The minister said that there might be a mix up with the cut down in the number of persons harvesting prawns and seabob and the current Chinese proposal. “That is a different thing. There were a number of licenses granted for prawns and seabob but based on scientific evidence that showed those species vastly depleting, the numbers had to go down,” he said.

“There used to be 120 and it has been reduced to 90 something and this was not forced on anyone we sat down with them explained that research has shown the dwindling numbers and that there should be a reduction. We never executed a rigid stop on anyone,” the minister asserted.

“We have made it pellucidly clear that we are not going to be giving any licences for prawns and seabob. If they include that we will not grant it,” he stressed.

GHRA’s statement said there was no way of monitoring what is fished from the sea as local enforcement is poor. “Assurances that the Chinese will not be allowed to fish for species currently assigned to GATOSP [Guyana Asso-ciation of Trawler Owners and Seafood Processors] members is a subterfuge, since the ministry has no way of effectively monitoring what is taking place on the high seas,” it stated.
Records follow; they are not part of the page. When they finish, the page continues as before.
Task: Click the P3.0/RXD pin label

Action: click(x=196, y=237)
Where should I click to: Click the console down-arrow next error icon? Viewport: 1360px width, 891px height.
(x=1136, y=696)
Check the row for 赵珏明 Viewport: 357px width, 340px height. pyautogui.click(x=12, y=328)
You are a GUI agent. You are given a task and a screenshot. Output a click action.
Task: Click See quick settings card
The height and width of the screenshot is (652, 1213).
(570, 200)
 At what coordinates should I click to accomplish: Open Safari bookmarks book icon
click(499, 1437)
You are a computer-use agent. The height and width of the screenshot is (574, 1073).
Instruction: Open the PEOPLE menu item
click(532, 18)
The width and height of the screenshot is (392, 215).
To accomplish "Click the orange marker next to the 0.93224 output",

The organisation said it believed that any move to have the Chinese fish in Guyana’s water will see an increase in the already high price of the commodity. “The minister’s complacent attitude to the labour, environmental and food price consequences of this matter is disturbing. Were it an isolated example, it might be viewed as an oversight. However, his position conforms to a clear pattern of priorities in which Chinese interests are privileged over what is good for Guyanese bio-diversity, Guyanese labour and Guyanese standard of living,” the release said.

The GHRA opined that in the context of GATOSP being told to limit its fleets, “the intended licensing of Chinese vessels is yet another example of Guy-ana’s biodiversity being sacrificed to Chinese profits”.

The organisation pointed out that should licences for fishing be granted to the Chinese work will be taken away from local fish cleaners and others. “Guyanese labour is once again taking second place to Chinese labour. If the current limits imposed on the number of trawlers allowed to fish in Guyanese waters is to be lifted, Guyanese fishermen ought then to be the first to benefit,” the release stated.

“If this project were to go ahead, it is patently clear that Chinese factory ships will be anchored off-shore and fed from the catches from the Chinese trawlers to be cleaned, filleted, frozen and packaged. How else would they dispose of their catch?” it added.

But Ramsammy stressed that there was no need for public panic as the research phase of the project has not yet commenced nor is there a guarantee that the proposal that will be given to government would be one that is favourable. “Let’s just wait and see,” he said.